Untuk gen-z yang tumbuh dengan teknologi di tangan, ini terasa menyenangkan sekaligus melegakan. akhirnya ada penjelasan untuk rasa lelah yang terus menerus. akhirnya ada nama untuk perasaan gelisah yang selama ini dirasakan sendirian. self diagnose menjadi bentuk usaha memahami diri sendiri. karena kita merasa tidak ada yang bisa diajk bicara, atau kita tidak tahu harus mulai dari mana.
Dan terkadang, kita Cuma butuh validasi atas apa yang kita rasakan dan pikirkan.
Antara kesdaran dan kecemasan
self-diagnose sebenarnya bukan hal yang sepenuhnya salah. dalam beberapa kasus, itu bisa jadi awal yang baik untuk mengenali apa yang sedang kita alami. Tapi kalau dilakukan tanpa pemahaman yang benar dan cukup, justru bisa menyesatkan.
Misalnya, merasa gugup sebelum presentasi buka berarti kita punya social anxiety disorder. merasa sedh setelah putus cinta bukan langsung tanda depresi klinis. kita semua manusia dan merasakan emosi itu bagian dari hidup, tapi ketika kita buru-buru melabeli semua itu sebagai gangguan mental, kita bisa terjebak dalam ketakutan yang sebenarnya tidak perlu.
Bahaya Dibalik Label yang Terlalu Cepat
Saat kita terlalu cepat mengklaim punya gangguan mental, ada beberapa risiko yang mungkin terjadi:
1. Melewatkan diagnosis yang sebenarnya
Bisa jadi apa yang kita alami bukan gangguan kecemasan tapi efek dari kelelahan fisik, kurang tidur, atau tekanan sosial. Tapi karena sudah yakin “aku punya anxiety”, kita menolak kemungkinan lain.
2. Menormalkan hal yang serius
Saat terlalu banyak orang menyebut dirinya cemas atau depresi secara sembarangan. makna dari kondisi itu bisa jadi kabur. Padahal, bagi mereka yang benar-benar mengalami gangguan mental, perjuangannya berat dan butuh penanganan serius.

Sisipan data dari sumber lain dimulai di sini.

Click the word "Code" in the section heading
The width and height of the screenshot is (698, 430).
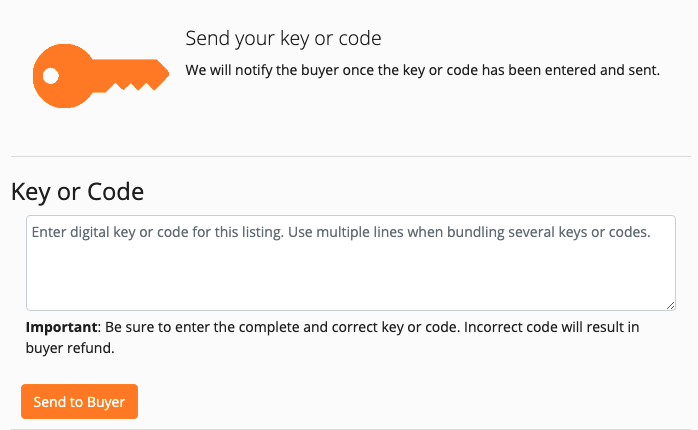pos(116,191)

3. Menghindari bantuan profesional
Self diagnose sering membuat kita merasa “aku udah tau masalahnya”, sehingga kita malas mencari bantuan dari psikolog atau konselor. Padahal dukungan profesional bisa membuka pintu pemahaman yang lebih dalam dan tepat.
Jadi, Harus Bagaimana?
Jika kamu merasa cemas secara terus menerus, sulit untuk tidur, kehilangan motivasi atau merasa putus asa, adalah hal yang wajar jika kamu mencari informasi lebih lanjut. itu adalah tanda bahwa kamu peduli pada dirimu sendiri. Namun jangan behenti di Tiktok atau Instagram. manfaatkan infromasi tersebut sebagai sarana. Bukan sebagai tujuan akhir.
Cobalah untuk berbagi perasaanmu dengan sesorang yang kamu percayai. catat dalam jurnal, atau jika mungkin, bicarakan dengan seorang psikolog. Mungkin yang kamu perlukan bukanlah diagnosis, melainkan tempat untuk merasa aman dan dimengerti.